Okunacak bölüm →
+-------+
YENİ AKADEMİK YIL BAŞLARKEN (7)

YENİ AKADEMİK YIL BAŞLARKEN (7)

YENİ AKADEMİK YIL BAŞLARKEN (7)

Günün son konuşmasını, Üniversite’nin onur konuğu, Türk Dil Kurumu Başkanı Prof. Dr. Ahmet Bican Ercılasın yaptı. Daha doğrusu Üniversite’de yeni akademik yılın başlaması dolayısıyla ilk dersi vermiş oldu. “Türk Dili” konusundaki ilk derste Prof. Dr. Ercılasın, “Güzel bir Üniversite’nin açılışında gönül bağımız, zihinlerimiz arasında bir bağ var. Hepimizin arasında bir başka somut bir bağ var: nasıl anlaşıyoruz?” sözleriyle salonda bulunan herkesin dikkatle dinlediği bir ders anlattı.
“Dünyaya göz açtığımız anda, aynı zamanda bir dil dünyasının içine doğuyoruz. Bu dünyanın yeni konukları, ne olduğunu anlamasa da, anlamını bilmese de bir sesler ve kelimeler dünyasına giriyordu. Ve yavaş yavaş ana dilini öğreniyordu. Anadilimiz Türkçe, ne zamandan beri var oldu? Varlığı ne zamana kadar sürecek? Sonsuza dek sürecek…”
+-------+
Görev listesi →
[1] Lütfen Türk dili dersini anlatan metinde "Günün son konuşmasını, Üniversite’nin" sözlerinin geçtiği yerden başlayıp "bir ders anlattı." sözlerinden sonra bitecek şekilde ilgili kısmı harfi harfine yazın.
[2] Yeni akademik yılın ilk Türk dili dersini anlatan metni kaldığı yerden sürdürün.

Veri bloğu →
+-------+
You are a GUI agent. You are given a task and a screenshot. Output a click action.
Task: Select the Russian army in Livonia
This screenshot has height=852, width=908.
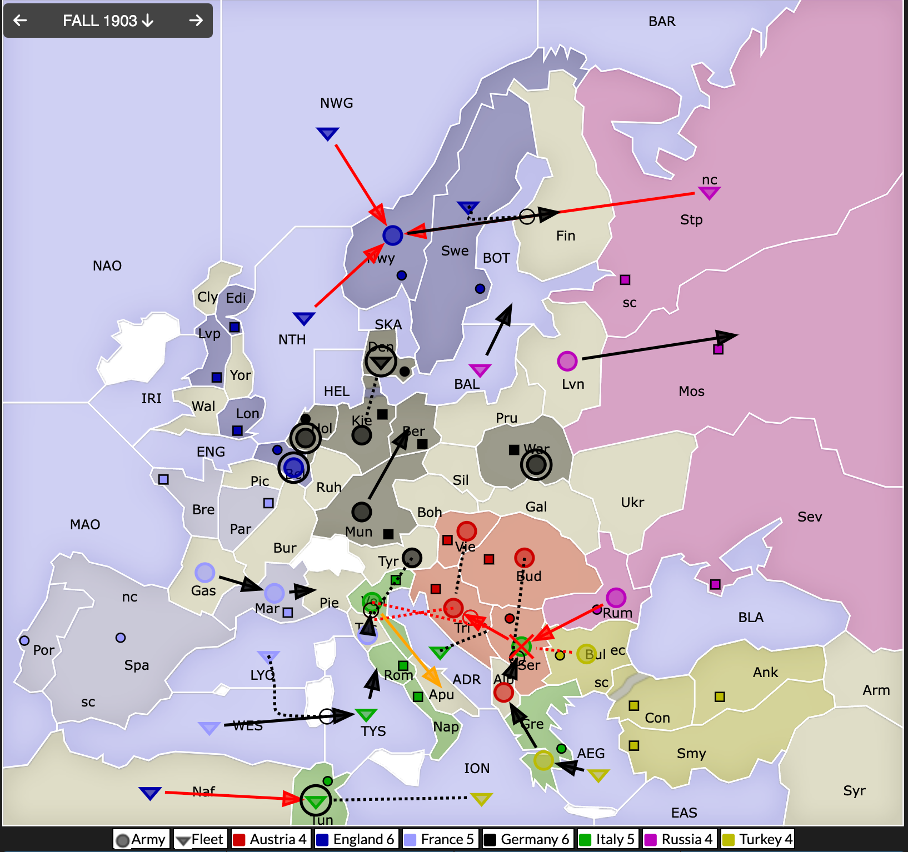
+-------+
Görev bazında sonuçlar →
[1]
Günün son konuşmasını, Üniversite’nin onur konuğu, Türk Dil Kurumu Başkanı Prof. Dr. Ahmet Bican Ercılasın yaptı. Daha doğrusu Üniversite’de yeni akademik yılın başlaması dolayısıyla ilk dersi vermiş oldu. “Türk Dili” konusundaki ilk derste Prof. Dr. Ercılasın, “Güzel bir Üniversite’nin açılışında gönül bağımız, zihinlerimiz arasında bir bağ var. Hepimizin arasında bir başka somut bir bağ var: nasıl anlaşıyoruz?” sözleriyle salonda bulunan herkesin dikkatle dinlediği bir ders anlattı.

[2]
Türk dili uzmanı Prof. Dr. Ercılasın, Kaşgarlı Mahmut, Yunus Emre ve Kanuni’den örnekler vererek ortak iletişim bağı Türkçe’nin özde değişmediğini belirtti. 11. Yüzyılda (1070’de) Kaşgarlı Mahmut, dünyanın ilk sözlüğü sayılan “Divan-ı Lügat-üt Türk” kitabını Bağdat’ta yazmış. O sırada Oğuz orduları Malazgirt’e geliyordu. Kaşgarlı Mahmut Türk dilinin de en az Arapça kadar üstün özellikleri olduğunu savunuyor ve Bağdat’ta Araplara Türkçe öğretiyordu.
Ve “Orhun Anıtlarındaki Türkçe’nin bugünkü Türkçe’den özde ve esasta farkı yoktu, kelimeler aynen yaşıyordu. Bilge Kağan’ın sözleri, bugünkü Orhun (Selenga) ırmağının kenarına dikilmiş taşlarda duruyor. O sözler kıyamete kadar duracak diye Göktürler, bu taşlara “bengü-taş” demişti. “Bengü-bengi” yani “ölümsüz” anlamında Türkçe kelime. Bugünkü dilde kızlara isim oluyor. “Bengü-su” ise “ab-ı hayat” demek. Orhun anıtlarındaki Göktürk alfabesi çözülmeden önce en eski Türkçe metin olarak, Ali Şir Nevai’nin “Kutadgu Bilig” adlı kitabı biliniyordu. Bundan 340 yıl önceye, eskiye gittik; Orhun Anıtlarıyla karşılaştık. O tarihlerdeki Bizans Metinlerine girmiş Türkçe kelimelere de rastlıyorduk.
Çok daha eskiye gidersek. Sümerce metinlerde Türkçe kelimeler görürüz. Sümer medeniyeti M.Ö. 3100-1000 yıllarında hüküm sürmüş. Prof. Dr. Osman Nedim Tuna, “En eski verilerine sahip dil, Türk Dili” diyor. Sümerce’de 300 Türkçe kelime var.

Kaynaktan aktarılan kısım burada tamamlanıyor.